While the latest retelling of the classic took a stab at being unique, what with the dinosaurs and the meteoroids and a global awareness aspect chucked in for good measure, the overall effect failed to enthral. Tarzan’s reinvented quest has him chasing after gun wielding cooperate big wigs, who threaten jungle life as they search for an untapped energy source.

Unfortunately, all its ‘uniqueness’ added nothing to the core story and leaves you hankering for the original tale.

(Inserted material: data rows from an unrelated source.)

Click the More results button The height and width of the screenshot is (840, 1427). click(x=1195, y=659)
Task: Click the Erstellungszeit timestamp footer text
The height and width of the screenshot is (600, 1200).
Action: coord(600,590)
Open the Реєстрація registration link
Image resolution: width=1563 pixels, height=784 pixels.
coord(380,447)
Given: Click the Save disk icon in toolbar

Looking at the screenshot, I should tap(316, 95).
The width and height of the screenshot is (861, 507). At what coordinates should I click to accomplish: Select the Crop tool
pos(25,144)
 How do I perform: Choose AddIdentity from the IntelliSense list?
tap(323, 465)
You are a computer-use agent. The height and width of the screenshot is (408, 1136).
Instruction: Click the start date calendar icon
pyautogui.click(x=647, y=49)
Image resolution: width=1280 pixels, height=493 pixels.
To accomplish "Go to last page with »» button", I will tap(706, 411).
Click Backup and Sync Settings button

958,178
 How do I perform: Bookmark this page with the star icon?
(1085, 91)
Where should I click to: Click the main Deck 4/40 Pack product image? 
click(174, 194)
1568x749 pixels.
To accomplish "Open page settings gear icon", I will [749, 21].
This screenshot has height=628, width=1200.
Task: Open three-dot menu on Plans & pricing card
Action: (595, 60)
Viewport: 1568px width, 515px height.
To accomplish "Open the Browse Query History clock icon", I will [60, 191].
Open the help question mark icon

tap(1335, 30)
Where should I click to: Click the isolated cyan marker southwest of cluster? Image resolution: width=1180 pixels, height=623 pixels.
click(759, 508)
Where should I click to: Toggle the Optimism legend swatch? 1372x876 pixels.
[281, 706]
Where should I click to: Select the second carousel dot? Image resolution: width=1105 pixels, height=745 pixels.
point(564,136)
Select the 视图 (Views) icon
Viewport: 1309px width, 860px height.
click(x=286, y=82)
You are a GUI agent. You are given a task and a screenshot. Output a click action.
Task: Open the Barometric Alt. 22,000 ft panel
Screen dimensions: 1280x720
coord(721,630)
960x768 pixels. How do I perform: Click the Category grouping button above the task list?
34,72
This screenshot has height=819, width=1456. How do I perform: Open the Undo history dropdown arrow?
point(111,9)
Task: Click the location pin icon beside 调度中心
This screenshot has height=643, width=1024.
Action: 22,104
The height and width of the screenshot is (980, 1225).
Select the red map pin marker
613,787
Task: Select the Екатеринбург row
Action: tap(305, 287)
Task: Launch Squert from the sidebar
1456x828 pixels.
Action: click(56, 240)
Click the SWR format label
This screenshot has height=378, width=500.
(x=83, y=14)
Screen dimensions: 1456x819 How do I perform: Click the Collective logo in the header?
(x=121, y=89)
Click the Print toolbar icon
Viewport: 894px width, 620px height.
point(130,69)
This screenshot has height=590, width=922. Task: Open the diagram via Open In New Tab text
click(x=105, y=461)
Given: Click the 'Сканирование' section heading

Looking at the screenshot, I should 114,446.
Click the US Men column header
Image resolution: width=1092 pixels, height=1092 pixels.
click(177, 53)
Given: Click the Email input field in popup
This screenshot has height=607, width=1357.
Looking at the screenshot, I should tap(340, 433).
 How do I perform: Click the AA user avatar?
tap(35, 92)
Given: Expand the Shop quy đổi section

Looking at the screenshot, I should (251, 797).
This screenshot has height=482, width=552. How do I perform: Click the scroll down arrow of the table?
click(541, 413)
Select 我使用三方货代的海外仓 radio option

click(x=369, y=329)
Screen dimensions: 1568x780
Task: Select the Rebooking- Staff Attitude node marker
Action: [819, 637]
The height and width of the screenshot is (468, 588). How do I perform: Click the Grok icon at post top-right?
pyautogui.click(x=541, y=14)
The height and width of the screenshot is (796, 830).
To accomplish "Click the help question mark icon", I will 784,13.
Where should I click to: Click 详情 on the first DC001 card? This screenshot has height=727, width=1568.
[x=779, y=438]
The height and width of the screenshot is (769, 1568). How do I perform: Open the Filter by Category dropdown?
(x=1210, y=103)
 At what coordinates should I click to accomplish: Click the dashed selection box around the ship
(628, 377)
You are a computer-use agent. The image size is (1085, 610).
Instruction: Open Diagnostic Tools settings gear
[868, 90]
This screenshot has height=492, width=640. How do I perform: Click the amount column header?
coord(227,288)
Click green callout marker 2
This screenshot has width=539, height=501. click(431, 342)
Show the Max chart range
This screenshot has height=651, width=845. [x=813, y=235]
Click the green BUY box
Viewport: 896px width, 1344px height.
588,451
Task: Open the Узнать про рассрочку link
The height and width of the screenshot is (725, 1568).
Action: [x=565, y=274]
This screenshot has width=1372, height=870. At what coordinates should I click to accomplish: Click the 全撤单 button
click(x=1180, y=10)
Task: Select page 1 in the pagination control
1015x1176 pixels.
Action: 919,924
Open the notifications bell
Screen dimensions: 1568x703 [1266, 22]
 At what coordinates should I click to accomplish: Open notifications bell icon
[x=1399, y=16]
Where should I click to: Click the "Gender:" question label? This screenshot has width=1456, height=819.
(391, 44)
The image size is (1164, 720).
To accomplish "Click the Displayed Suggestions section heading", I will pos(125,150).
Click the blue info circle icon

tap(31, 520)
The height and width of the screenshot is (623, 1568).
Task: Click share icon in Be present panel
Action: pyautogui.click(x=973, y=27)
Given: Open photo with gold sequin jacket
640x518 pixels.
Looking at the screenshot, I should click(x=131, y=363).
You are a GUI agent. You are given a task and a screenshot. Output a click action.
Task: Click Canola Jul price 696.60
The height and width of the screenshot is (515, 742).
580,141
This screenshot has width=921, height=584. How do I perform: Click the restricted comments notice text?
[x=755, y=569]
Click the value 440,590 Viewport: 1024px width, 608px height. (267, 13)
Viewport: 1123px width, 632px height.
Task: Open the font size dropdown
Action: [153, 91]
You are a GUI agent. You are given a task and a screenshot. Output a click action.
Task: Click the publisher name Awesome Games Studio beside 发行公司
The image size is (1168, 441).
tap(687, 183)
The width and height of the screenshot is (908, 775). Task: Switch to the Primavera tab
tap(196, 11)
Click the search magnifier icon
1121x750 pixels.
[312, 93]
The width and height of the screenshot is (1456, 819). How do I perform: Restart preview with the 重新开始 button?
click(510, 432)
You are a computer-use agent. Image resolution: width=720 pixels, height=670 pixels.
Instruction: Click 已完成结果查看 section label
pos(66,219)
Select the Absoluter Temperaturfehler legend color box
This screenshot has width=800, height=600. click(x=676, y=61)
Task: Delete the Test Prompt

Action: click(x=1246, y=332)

The classic love story between Tarzan and Jane – voiced by Twilight’s Kellan Lutz and Spencer Locke – feels awkward and incredibly corny, presumably ruining Coldplay’s Paradise for many, as the song is used in one scene to try and capture their romance where they fail to. The lack of chemistry between the two characters makes every moment that is intended to be endearing feel forced. On top of that Jane’s ‘come-hither’ looks were somewhere between laughable and nauseating.

The film also lacks the wow factor when it comes to animation. In an era when movie goers are surround by the realistic likes of How to Train Your Dragon, Cars, Toy Story etc. watching something as clunky as Stromberg’s Tarzan creates somewhat of a disconnect between the audience and the film. We are unable to become fully immersed because of lacklustre visuals.

Lutz and Locke were unremarkable as the main characters and the cast overall lacked the emotional depth needed to drive the film.

All in all, the movie is a let down. Stilted to watch and void of emotion. On top of that the plot is somewhat overcomplicated for a PG audience. Klooss attempts to pack too much into the 94 minute time slot and fails to impress.